I’m getting a lot of questions about the title of my second novel, Undead All Over. Some readers are unnerved by it—is this a book about vampires and zombies, they ask. (Answer: Zombies: no. Vampires: sort of.) Other readers want a story about “real” vampires—supernaturally seductive blood-suckers who prowl the night—rather than mortals who self-identify as vampires.
So, without giving too much away, allow me to clarify some of the reasons why I chose this title. First of all, the story is centered around a theatrical production of Dracula at an exclusive private school called Sussex Academy. There’s been a murder, and the victim has marks on her neck suggestive of vampire fangs. Is the murderer a vampire, the alarmed public asks. Are we facing an attack of the undead? Are our children at risk?
The murder, of course, is the incident that sets the story in motion, but there are many more unanswered questions lurking within the ivy-covered walls of Sussex Academy. Are Count Dracula and his ilk the only undead creatures haunting the school and surrounding community? Why do ideas and belief systems long presumed dead return to life, pitting past, present and future against each other? And what about the vampire’s propensity to drain the life from its victim? Is this a metaphor for forces at work at Sussex Academy and in our larger culture? And how do we explain our culture’s ongoing fascination with vampires? Why do these creatures keep refusing to die?

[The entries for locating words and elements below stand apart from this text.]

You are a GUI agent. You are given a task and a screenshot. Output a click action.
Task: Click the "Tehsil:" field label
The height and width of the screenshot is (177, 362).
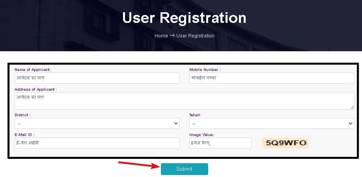point(196,115)
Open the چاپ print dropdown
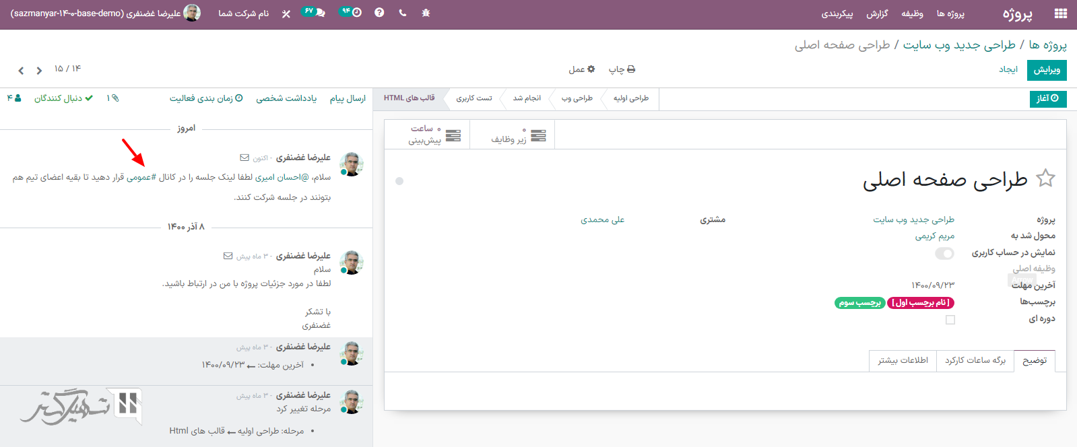 pos(622,69)
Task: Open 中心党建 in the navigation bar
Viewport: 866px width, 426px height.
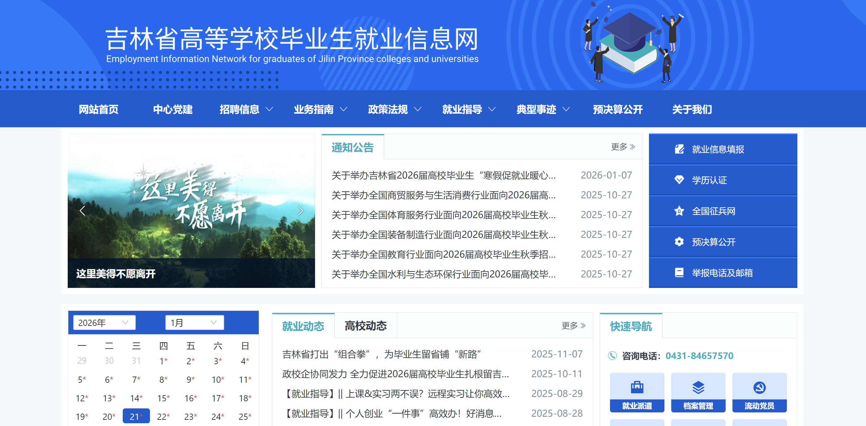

As we consider these questions, it’s worth noting that the vampire is an archetype of Satan, and more specifically of the Antichrist. Like Satan, Dracula mocks the Christian sacrament of communion by feeding on human blood. He inverts the idea of eternal life by offering his victims an immortal existence–not in heaven, but in the shadowy world of the undead. He twists the Christian concept of being “in the world but not of the world” by condemning his followers to an existence of eternal estrangement from the world of mortals. And ultimately, his bite foreshadows the “mark of the Beast” described in Revelation. Whoever bears the mark of the vampire is forever cut off from salvation.
A final note before wrapping this up–“Sussex Academy” is named for a Sherlock Holmes mystery entitled “The Adventure of the Sussex Vampire.” Kudos to you if you figured that out! And double kudos if you can figure out how the two stories—mine and Sir Arthur Conan Doyle’s—are thematically related.
Yikes. I never connected the two places. Obviously I don’t pay enough attention.